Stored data

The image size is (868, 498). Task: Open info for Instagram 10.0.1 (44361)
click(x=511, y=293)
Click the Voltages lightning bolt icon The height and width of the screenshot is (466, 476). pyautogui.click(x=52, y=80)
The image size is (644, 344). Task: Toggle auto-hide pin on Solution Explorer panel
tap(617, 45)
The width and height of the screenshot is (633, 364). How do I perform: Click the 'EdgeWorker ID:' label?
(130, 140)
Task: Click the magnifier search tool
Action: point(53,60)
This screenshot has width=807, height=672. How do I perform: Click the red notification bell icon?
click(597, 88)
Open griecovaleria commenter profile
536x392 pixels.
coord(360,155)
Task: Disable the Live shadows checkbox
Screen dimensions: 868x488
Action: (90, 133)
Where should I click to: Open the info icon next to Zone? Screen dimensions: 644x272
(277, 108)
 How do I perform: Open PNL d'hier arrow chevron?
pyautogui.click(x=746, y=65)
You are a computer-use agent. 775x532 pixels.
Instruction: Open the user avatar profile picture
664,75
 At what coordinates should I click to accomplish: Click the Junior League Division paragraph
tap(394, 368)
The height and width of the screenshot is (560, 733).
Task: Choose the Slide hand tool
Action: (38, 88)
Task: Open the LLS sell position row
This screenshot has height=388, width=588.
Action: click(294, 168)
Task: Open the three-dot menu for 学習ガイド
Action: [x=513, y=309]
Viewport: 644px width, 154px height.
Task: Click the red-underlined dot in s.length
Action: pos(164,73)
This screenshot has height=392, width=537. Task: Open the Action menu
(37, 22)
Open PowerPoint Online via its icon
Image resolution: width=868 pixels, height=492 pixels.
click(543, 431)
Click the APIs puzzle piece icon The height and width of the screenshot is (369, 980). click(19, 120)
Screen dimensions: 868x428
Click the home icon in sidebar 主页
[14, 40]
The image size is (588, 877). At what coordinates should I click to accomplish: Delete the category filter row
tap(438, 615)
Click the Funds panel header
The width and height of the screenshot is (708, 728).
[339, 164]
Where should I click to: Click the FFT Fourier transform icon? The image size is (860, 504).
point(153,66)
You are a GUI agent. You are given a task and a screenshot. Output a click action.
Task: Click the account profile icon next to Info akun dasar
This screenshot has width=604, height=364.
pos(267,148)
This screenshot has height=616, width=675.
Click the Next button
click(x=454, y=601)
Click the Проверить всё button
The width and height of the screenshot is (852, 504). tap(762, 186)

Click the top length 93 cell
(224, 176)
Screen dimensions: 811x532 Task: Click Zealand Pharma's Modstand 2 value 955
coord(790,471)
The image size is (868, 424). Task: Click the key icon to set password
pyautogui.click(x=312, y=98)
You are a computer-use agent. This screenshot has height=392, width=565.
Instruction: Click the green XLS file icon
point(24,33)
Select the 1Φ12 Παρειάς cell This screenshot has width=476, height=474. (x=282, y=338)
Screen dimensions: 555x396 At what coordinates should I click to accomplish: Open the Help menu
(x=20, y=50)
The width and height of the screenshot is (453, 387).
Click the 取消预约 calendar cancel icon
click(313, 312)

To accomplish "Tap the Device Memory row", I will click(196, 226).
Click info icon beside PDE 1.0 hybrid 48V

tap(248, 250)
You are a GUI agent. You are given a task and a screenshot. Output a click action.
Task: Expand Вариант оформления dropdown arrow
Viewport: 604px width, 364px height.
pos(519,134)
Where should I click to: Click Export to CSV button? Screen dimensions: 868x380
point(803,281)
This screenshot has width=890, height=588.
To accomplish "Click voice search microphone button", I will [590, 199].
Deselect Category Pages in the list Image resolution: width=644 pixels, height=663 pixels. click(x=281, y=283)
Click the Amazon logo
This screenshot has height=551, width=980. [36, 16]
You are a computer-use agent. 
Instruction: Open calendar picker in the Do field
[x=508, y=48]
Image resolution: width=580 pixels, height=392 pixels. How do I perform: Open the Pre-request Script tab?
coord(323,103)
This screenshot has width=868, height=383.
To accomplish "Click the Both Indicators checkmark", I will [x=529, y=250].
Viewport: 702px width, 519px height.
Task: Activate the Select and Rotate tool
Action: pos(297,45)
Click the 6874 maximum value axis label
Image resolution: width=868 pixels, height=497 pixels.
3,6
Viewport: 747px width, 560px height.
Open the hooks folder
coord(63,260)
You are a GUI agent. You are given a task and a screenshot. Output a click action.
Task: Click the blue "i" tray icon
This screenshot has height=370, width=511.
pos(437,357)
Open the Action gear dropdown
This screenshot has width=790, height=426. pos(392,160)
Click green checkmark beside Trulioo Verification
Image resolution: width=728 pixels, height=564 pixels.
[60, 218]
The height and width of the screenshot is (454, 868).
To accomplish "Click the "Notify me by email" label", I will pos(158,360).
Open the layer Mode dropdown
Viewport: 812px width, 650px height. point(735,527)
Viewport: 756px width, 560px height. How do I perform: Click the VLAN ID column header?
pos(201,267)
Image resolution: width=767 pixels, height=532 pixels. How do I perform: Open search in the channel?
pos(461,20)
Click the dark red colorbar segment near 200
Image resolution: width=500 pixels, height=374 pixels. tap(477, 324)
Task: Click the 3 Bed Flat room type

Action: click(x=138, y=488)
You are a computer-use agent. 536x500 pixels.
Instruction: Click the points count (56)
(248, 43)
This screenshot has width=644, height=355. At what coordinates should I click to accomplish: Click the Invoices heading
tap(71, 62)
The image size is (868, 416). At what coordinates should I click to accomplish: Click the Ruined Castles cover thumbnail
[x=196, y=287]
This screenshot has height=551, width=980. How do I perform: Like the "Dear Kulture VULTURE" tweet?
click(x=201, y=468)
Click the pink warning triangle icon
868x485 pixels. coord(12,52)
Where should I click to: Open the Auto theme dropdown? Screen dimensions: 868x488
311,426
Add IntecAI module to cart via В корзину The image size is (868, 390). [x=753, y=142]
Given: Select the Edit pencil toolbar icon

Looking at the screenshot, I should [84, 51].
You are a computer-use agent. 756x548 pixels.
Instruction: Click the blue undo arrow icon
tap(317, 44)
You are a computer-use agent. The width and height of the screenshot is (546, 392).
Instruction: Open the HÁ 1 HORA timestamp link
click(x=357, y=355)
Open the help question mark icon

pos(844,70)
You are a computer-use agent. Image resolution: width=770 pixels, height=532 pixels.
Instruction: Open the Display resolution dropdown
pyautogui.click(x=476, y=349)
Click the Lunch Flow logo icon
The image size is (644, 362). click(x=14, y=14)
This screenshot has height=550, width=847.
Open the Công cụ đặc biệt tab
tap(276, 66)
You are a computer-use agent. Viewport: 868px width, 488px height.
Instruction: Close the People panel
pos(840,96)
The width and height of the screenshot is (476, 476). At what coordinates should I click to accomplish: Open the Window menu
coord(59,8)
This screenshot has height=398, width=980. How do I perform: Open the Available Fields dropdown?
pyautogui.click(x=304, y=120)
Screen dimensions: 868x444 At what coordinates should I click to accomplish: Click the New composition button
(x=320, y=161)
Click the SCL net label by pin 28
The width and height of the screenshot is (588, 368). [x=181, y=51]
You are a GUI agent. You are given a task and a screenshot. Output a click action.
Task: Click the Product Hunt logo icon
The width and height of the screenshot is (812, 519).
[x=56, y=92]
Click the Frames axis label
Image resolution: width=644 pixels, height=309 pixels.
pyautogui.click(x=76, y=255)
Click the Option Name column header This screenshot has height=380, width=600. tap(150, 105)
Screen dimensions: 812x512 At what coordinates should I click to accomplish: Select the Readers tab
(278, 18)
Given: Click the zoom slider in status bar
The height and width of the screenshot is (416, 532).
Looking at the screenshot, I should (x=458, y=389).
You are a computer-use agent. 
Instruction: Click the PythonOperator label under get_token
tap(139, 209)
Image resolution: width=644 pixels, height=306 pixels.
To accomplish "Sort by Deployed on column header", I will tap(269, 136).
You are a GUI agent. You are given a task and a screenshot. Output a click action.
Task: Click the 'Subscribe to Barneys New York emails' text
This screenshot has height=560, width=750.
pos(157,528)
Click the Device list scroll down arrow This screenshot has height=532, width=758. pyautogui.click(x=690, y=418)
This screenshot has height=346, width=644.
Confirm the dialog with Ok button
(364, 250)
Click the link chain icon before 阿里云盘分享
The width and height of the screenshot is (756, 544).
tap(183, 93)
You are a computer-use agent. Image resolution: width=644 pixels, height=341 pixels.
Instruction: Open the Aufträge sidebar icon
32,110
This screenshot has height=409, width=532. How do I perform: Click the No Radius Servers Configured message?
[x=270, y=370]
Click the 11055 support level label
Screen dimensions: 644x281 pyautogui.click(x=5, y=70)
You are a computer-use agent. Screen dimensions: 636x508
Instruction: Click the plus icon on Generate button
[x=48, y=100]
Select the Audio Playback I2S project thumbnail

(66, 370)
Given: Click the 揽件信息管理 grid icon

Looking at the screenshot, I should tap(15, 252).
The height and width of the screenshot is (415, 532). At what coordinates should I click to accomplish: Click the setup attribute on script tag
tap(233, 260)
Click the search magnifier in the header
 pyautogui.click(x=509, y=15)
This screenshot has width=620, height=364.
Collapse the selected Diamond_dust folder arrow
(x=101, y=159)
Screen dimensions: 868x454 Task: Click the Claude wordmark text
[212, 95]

*Problem statement*
Using the records above, report each line that contains the word "list" by copying it.

*Answer to this exercise*
Deselect Category Pages in the list Image resolution: width=644 pixels, height=663 pixels. click(x=281, y=283)
Click the Device list scroll down arrow This screenshot has height=532, width=758. pyautogui.click(x=690, y=418)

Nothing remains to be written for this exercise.